My neurotic side has a thought about this. The higher you reach, the further you have to fall.ratliff wrote:It's amazing to me how many people get bored or irritated with every part of a rehearsal that's not playing scenes.
A rehearsal is an investment. Furthermore it's an investment towards a desire that could damage the ego. The desire to put yourself on display and be vulnerable? To meet expectations? This vulnerability is at odds with a person's sense of control.
So there's a perceived risk in rehearsal. In commitment.
I'd wager it's not uncommon that improvisers develop a fear of success because the more they put into the investment (rehearsal) -- the more they also put into the risk of failure.
Know anyone who says something like this?

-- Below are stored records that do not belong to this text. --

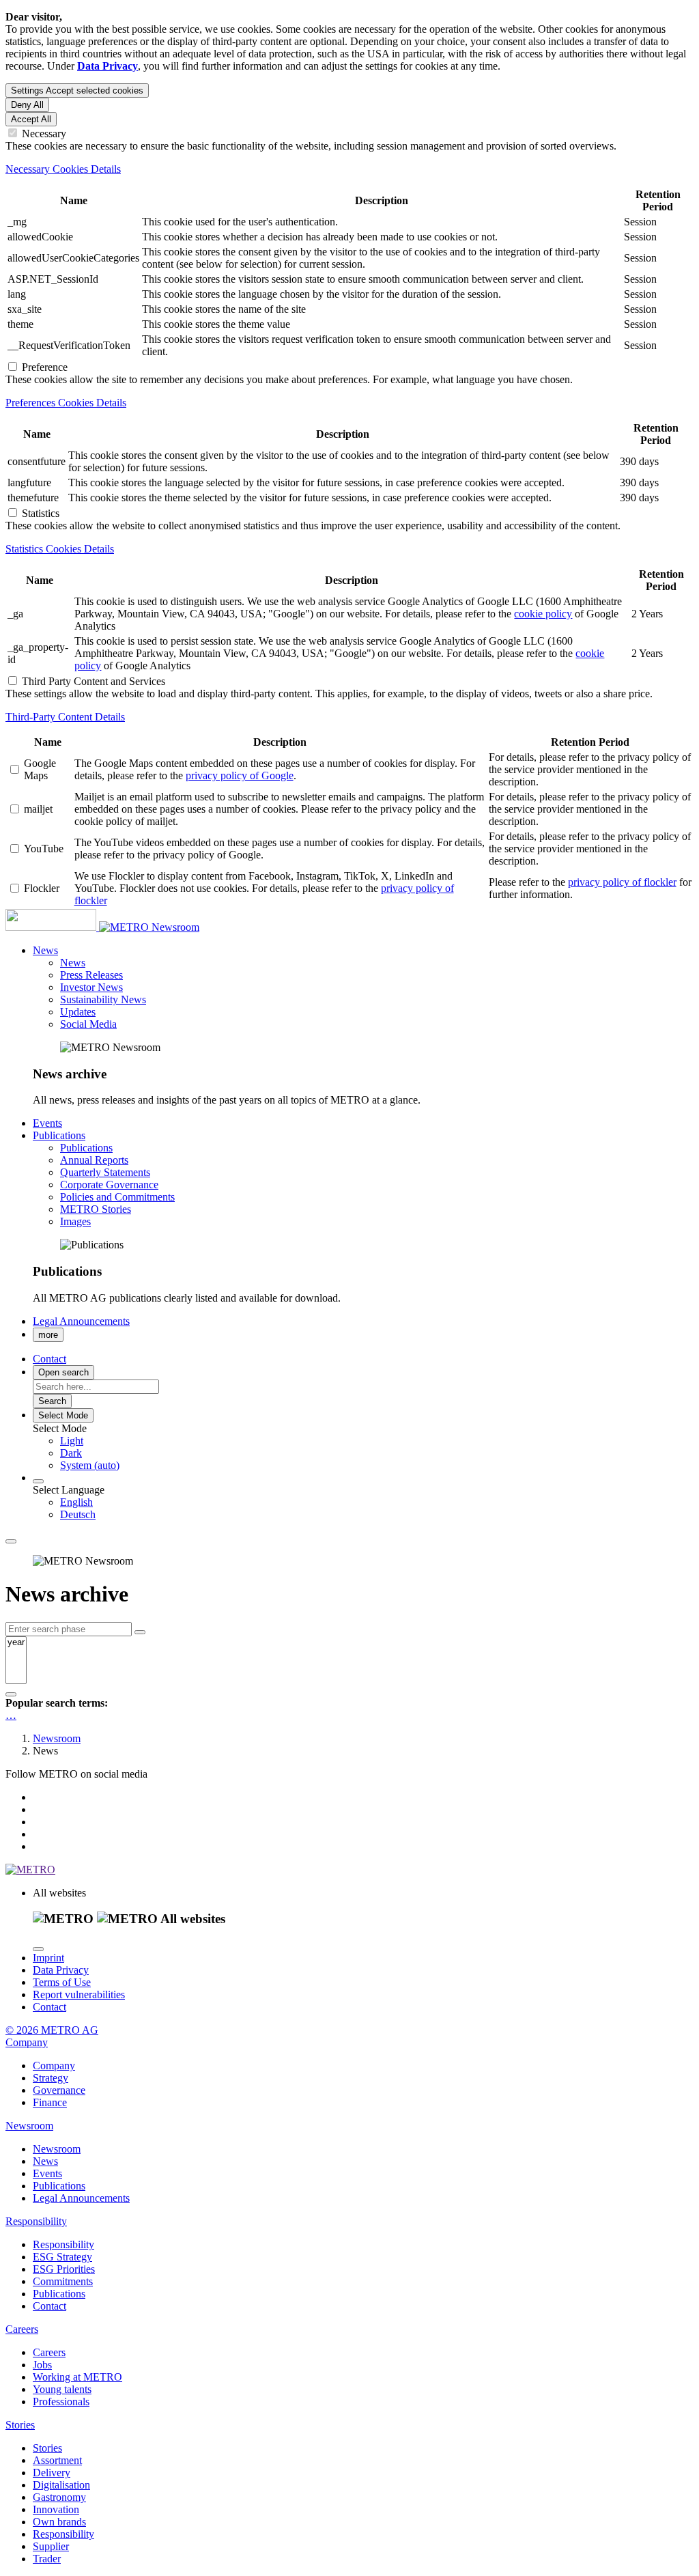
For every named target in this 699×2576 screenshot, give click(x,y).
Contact (49, 2007)
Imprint (48, 1957)
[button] (45, 950)
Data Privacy (61, 1970)
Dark (71, 1453)
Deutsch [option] (78, 1514)
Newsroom (175, 927)
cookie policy (543, 613)
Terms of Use (62, 1982)
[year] (16, 1643)
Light (71, 1440)
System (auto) (89, 1465)
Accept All (31, 119)
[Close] (38, 1949)
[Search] (10, 1694)
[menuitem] (377, 1441)
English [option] (76, 1502)
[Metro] (78, 927)
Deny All (27, 105)
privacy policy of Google (240, 775)
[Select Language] (38, 1481)
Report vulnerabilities (79, 1994)
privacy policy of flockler (622, 882)
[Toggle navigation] (10, 1541)
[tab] (349, 169)
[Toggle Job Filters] (139, 1632)
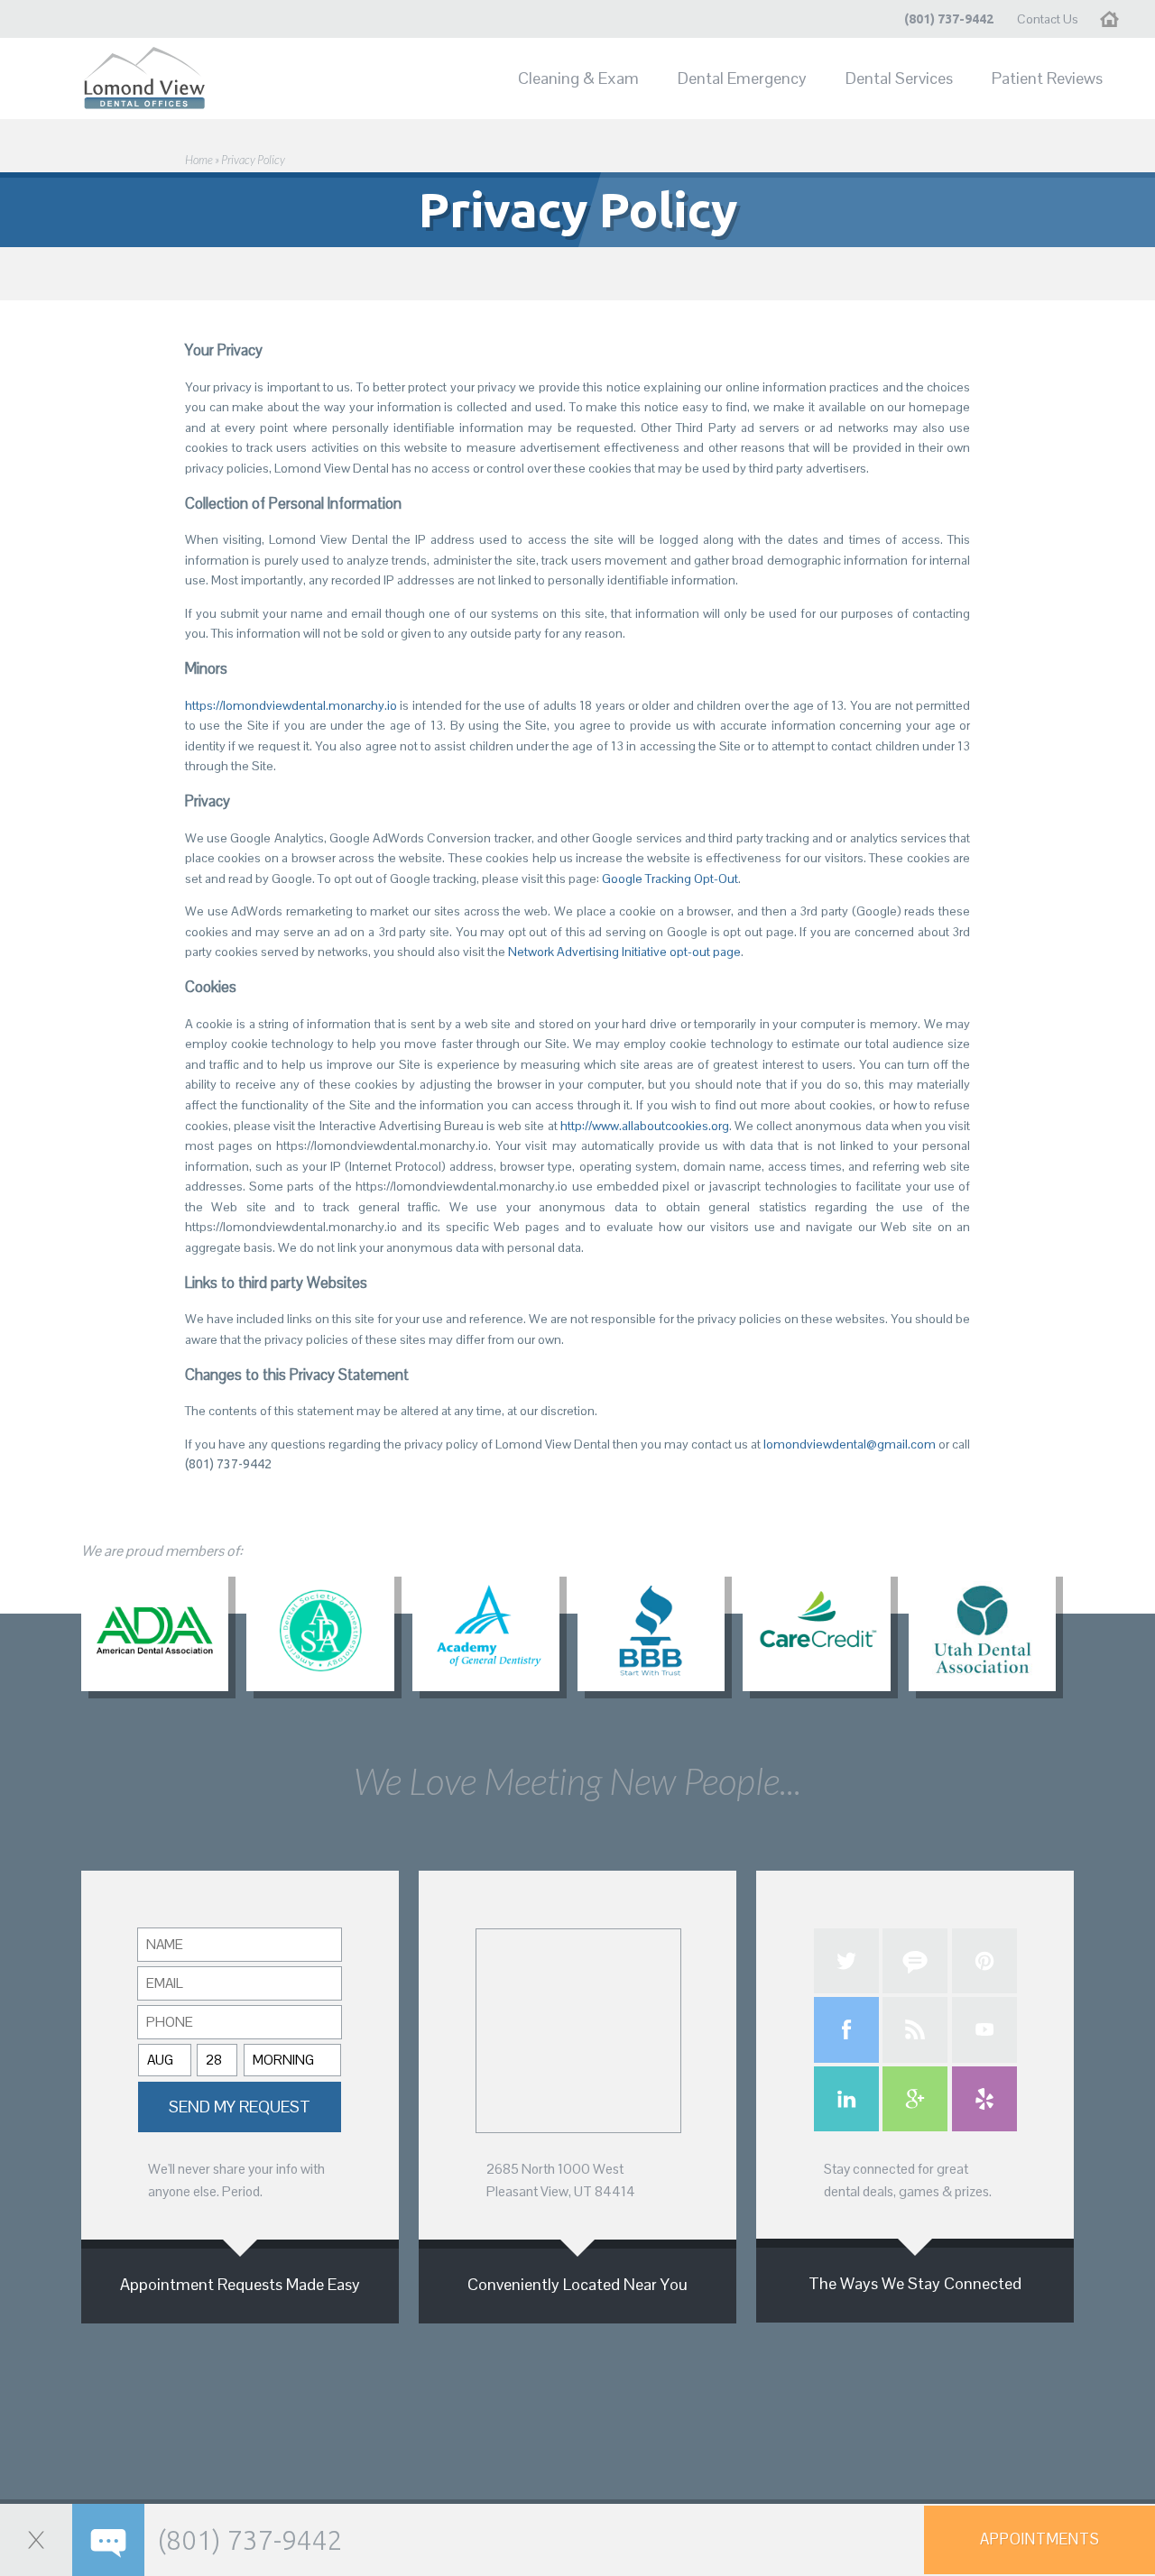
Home (1117, 19)
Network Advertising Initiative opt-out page (624, 951)
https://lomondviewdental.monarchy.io (291, 705)
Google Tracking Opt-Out (670, 878)
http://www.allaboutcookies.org (644, 1126)
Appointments (1040, 2539)
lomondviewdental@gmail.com (849, 1444)
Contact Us (1047, 19)
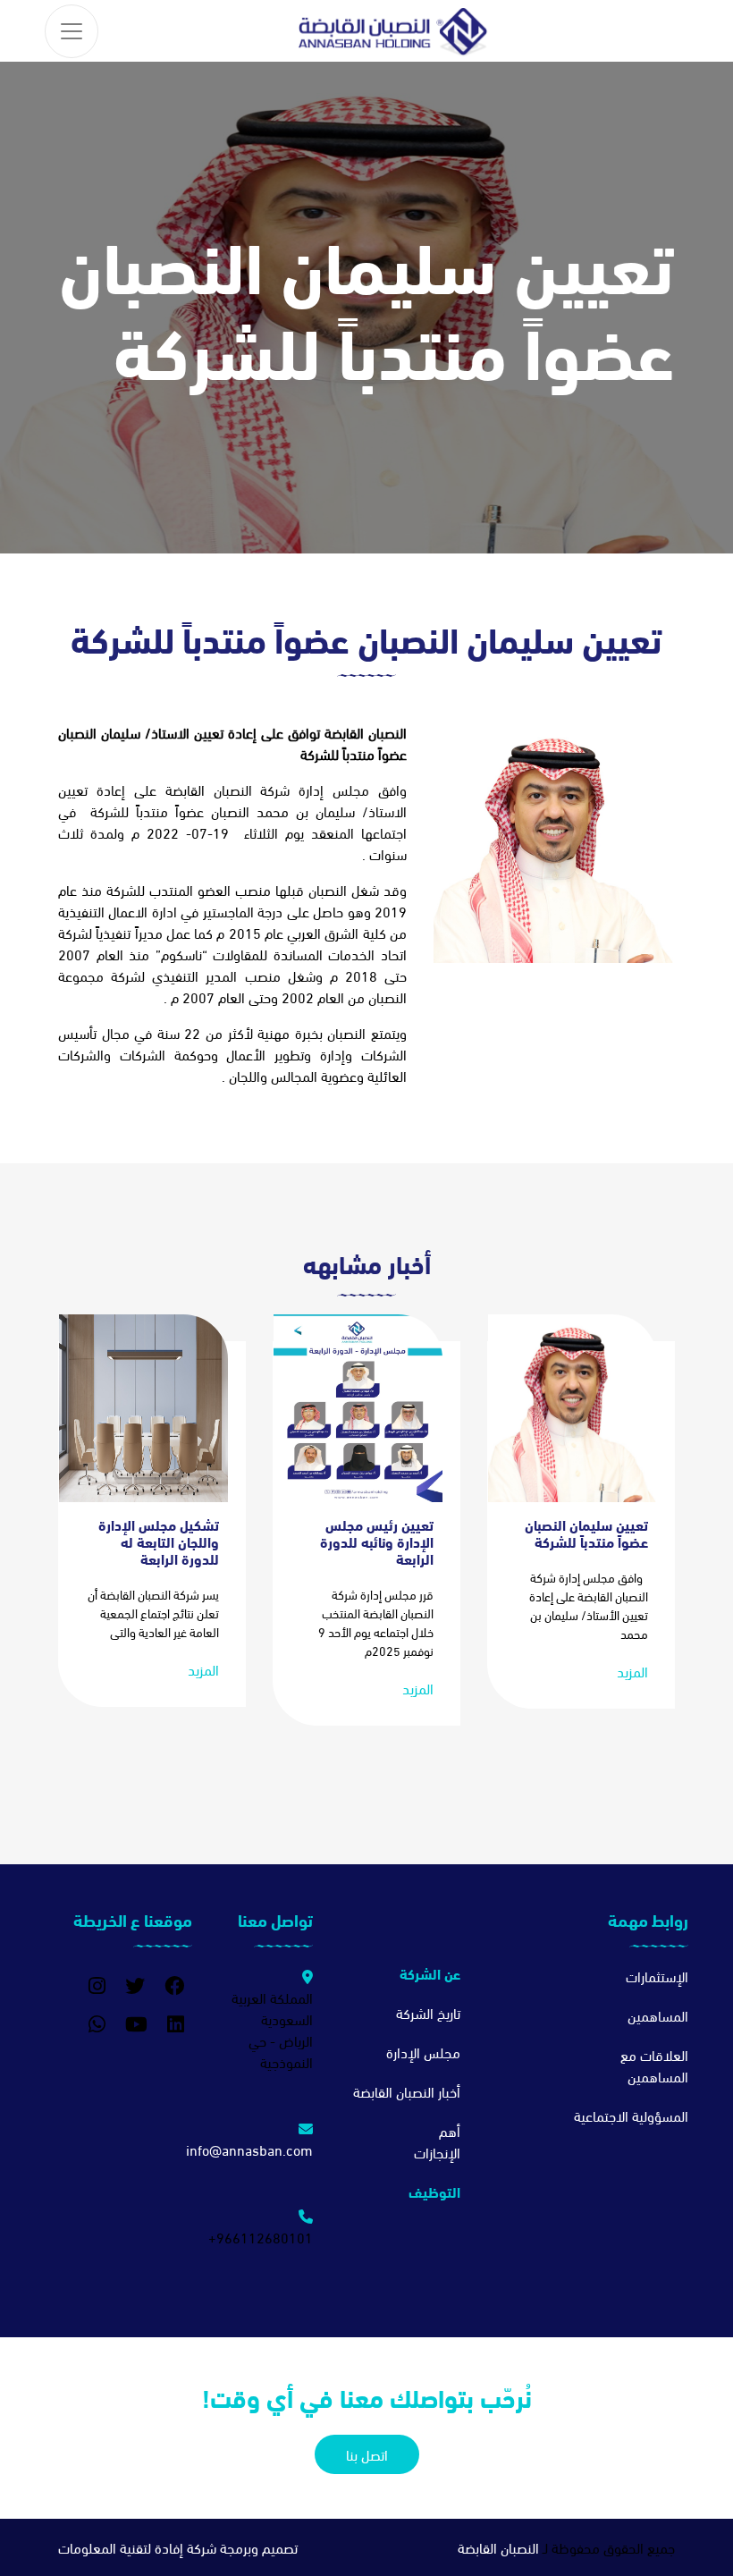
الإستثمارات (657, 1975)
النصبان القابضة (498, 2547)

"I'm only doing this for shits and giggles. I'm not all that serious about this thing but it's fun so I keep doing it." (because being serious means that I am vulnerable to expectations. other's or my own)
This is a safeguard.
When it comes to rehearsals the risk is clearly an illusion. Rehearsal is always MORE reward than risk. Because shows are the REAL risk. Rehearsals are a controlled environment. How could rehearsal be a bad thing? Is a rehearsal like gambling where you strike it rich on a hot streak and then cash in your chips? "No need to keep doing it because I struck gold that one time." That's the reasoning we follow when we rehearse only sporadically. We safeguard ourselves from failure with a simple illusion.
You had a good show once. OK. Do what you did (rehearse) to have another good show.
We all *know* that each rehearsal offers a new experience based on previous experiences. We grow little by little based on these experiences. Every time. Every time. Rehearsals encourage actual strength. But often enough-- a human's perception of fear won't allow them to latch onto this objective reasoning. And worse yet, the person's ego pushes to stay in the spotlight. "I'm good because... me."
The ego resents rehearsal because it reflects back our own fear that we aren't good by default. To stay sharp you gotta stay sharpening. This goes against our desire for universal acceptance and approval.
So you end up with a troupe of different commitment levels and often-- fear levels of success. You have to push through it with an "everyone all onboard" attitude. We ARE going to invest into this passion of ours. We will make ourselves vulnerable to failure. There's no safeguarding failure with a "too cool for school" attitude. Fuck that. That's weakness trying to disguise itself. That's insecurity.
You gotta have a troupe cheerleader and hopefully all have each other's backs (genuinely) to spot when someone develops a perceived risk that isn't living in an objective reality. To lift each other up. Above our insecurities as humans.
I say commit to the things you love. People who are "too cool for school" are the ones wearing billboards for their own insecurities. Push them past it.